Soon my mama arrived, and I finally got out of the car. Behind us was the national headquarters and administrative office, which professed opportunities for employment and shipped barbeque, but we walked the other way, toward a building lined with palmetto trees and a drive thru that wrapped around the side.  The front door was framed by two flags, one American and one South Carolinian, which hung lazily at the base of its pole, practically lost in the bushes. I couldn’t help but wonder what had once hung there, but like I said, I was trying to give Maurice a fair chance, and I hadn’t even walked in the door yet.

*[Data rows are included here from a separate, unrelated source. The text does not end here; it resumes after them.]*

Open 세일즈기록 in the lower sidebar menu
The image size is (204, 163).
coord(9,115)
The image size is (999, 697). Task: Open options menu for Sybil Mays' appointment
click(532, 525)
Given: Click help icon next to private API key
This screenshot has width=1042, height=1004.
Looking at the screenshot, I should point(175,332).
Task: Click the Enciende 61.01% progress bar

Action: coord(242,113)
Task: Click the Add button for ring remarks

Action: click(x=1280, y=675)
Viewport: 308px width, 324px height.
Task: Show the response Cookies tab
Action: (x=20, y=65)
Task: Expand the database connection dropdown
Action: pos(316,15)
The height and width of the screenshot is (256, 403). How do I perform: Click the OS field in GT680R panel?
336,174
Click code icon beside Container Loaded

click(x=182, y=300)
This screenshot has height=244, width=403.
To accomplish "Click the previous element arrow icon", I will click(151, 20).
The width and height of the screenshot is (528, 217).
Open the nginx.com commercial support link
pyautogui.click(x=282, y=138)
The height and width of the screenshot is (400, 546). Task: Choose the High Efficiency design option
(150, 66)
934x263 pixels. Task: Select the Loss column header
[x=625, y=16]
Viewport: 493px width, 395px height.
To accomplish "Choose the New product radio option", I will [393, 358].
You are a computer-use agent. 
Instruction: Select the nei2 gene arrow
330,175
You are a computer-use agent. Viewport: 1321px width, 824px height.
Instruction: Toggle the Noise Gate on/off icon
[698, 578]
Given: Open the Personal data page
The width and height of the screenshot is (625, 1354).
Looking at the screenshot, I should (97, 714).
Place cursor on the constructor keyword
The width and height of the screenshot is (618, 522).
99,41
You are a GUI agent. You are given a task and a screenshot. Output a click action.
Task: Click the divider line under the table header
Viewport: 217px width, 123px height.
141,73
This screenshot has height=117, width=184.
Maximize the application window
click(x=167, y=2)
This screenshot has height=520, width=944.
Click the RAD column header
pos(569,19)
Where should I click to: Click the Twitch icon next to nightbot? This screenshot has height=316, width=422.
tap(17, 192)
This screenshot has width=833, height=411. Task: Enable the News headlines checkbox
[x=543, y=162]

Inside was air conditioned and well-lit, with wood-paneled walls and an open kitchen that could be seen from every dining room. The walls were lined with bottles of barbeque sauce, articles about local sports and the restaurant’s fame, and t-shirts that claimed to “Heart BBQ” with an outline of South Carolina replacing the heart. The menu was large and overwhelming, and we had the woman standing behind the front counter, a small white girl with an auburn ponytail, explain to us the difference between The Big Joe sandwich and the Little Pig plate. The staff was very friendly, and our waitress didn’t seemed shocked to see us, though I watched her face carefully for signs of disdain or confusion. Instead, she cheerfully explained that if we got the meat’n three, it’d be cheaper than the rib dinner. I ordered their traditional chopped barbeque, with hash and rice, macaroni, and fried okra, while my mother got their barbeque ribs, with hash and rice, macaroni, and sweet potato fries. I wanted us to switch it up a little more, but to be honest, both of us didn’t feel like sharing too too much, just in case something was really good. We were seated, and I looked around the restaurant while I waited for the food to come.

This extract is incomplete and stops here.